As I stood transfixed, the river pouring down from above reached the middle of the room, and began to flood through the hole that had been bored through the ceiling planks in order to install the fan. Unfortunately, the large fan located immediately below the hole was in operation. It had been turned on at the beginning of the evening to assist with air circulation. And, as I watched, the slowly rotating blades now began to assist with water distribution as well as air circulation. A bit like a like a horizontal water wheel, and within a very short space of time, every client was being given a cooling shower. Continuously. Whether they wanted one or not.
Customer comfort is absolutely paramount at Chez Alain.
The best was yet to come. A lady patron who had obviously been to university and majored in electrical engineering made the connection between electricity, water and human bodies and began to scream hysterically that we were all going to die of electrocution if we touched each other. Fortunately her screaming broke my trance and I strode to the centre of the room and placed a chair under the fan. I then mounted the chair and firmly grasped one of the rattan blades.
The little fan motor promptly expired and water streamed down onto my head.
This was no doubt the time to show my leadership skills to Andrew. He looked up to me, (but only because I was still standing on the chair). So I dismounted. Without a word, I walked outside, beckoning him to follow. There was no need to beckon twice, no one in control of all his faculties would have wanted to stay a moment longer than absolutely necessary in that catastrophic room.
Out of earshot to all but Andrew, I issued my instructions. Firstly, distribute more than enough champagne to get everyone completely legless. Secondly, laugh loudly. Thirdly, send out for a box of cigars and distribute them generously.
He was brilliant. He laughed so much, even I thought it was funny. Mr Effluenti joined in until he fell off his chair and onto his friends at repose on the floor. Others began a game of 'Toss the spoons into the bucket of water', and one skillful lady managed to score multiple points with one of my fine china saucers. I even complimented her on her dexterity.

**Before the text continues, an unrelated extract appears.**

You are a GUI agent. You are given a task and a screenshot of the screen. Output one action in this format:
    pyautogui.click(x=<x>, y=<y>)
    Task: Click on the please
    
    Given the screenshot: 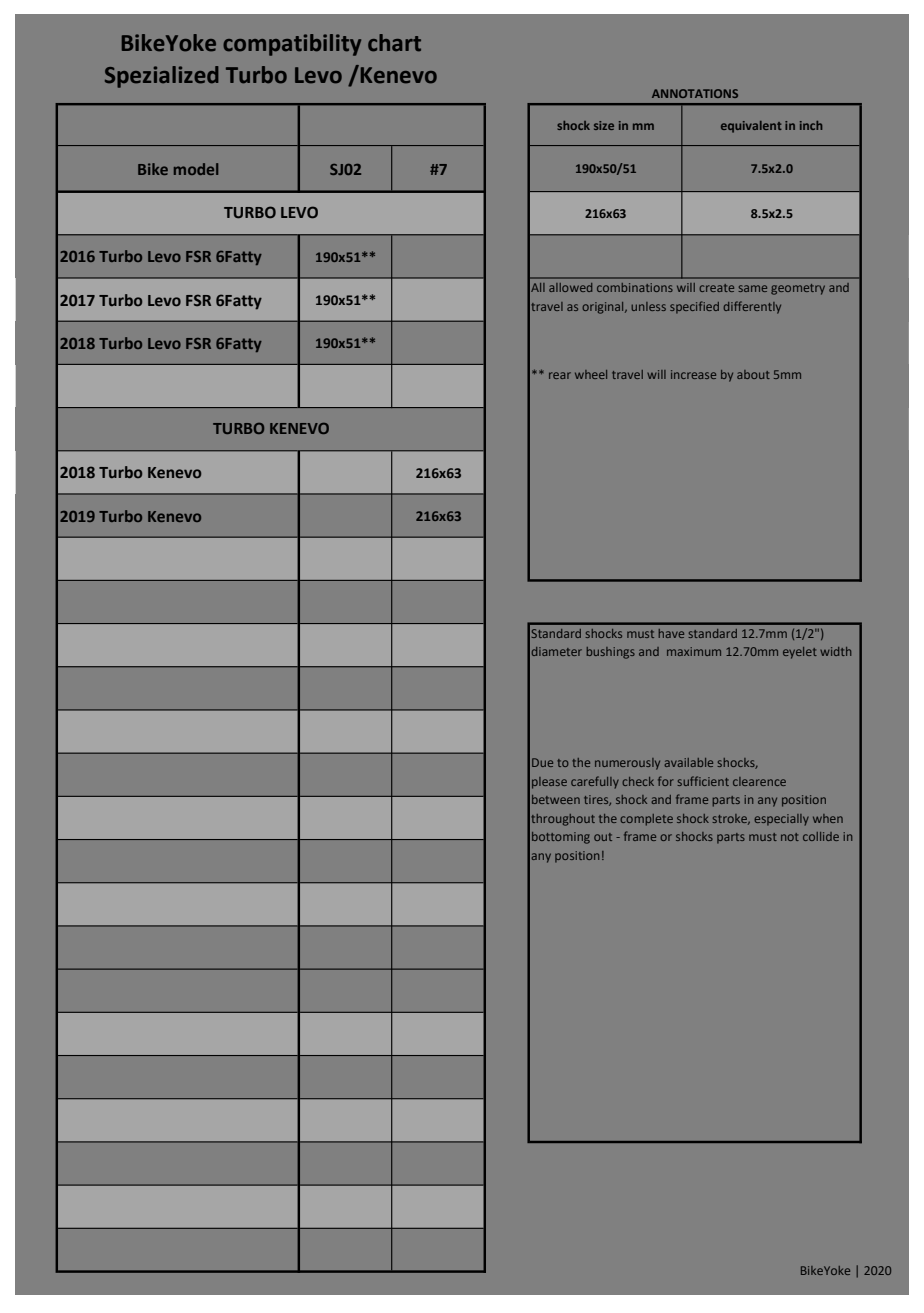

The bubbly did its job. We managed to avert a riot and just after midnight, we poured the lot of them into taxis, promising to look after their cars in the car park until the following day.
Nothing mattered anymore.
We turned up the music, drank champagne and feasted on the leftovers. Amanda lit up a cigar and we laughed until the tears came.
There was no semblance of control at all.
The next day, a trip to the attic found the cause of the problem. A drip tray was situated directly under the heat exchanger and collected all the water taken from the humid atmosphere in the restaurant. A small diameter pipe took the water outside the building from the drip tray. During installation, a small piece of insulation material had managed to block the drainage pipe. The tray filled with water, then overflowed. The rest is history.
A letter arrived from Harbottle Smyth Pty. Ltd. a few days later. I had been expecting it and had been in constant contact with both my insurers and my lawyer. However, the contents of the epistle took me by surprise. Harbottle's staff had all agreed that it was the most memorable evening they had ever had and would like to rebook for the following year.
Everything once again totally under control.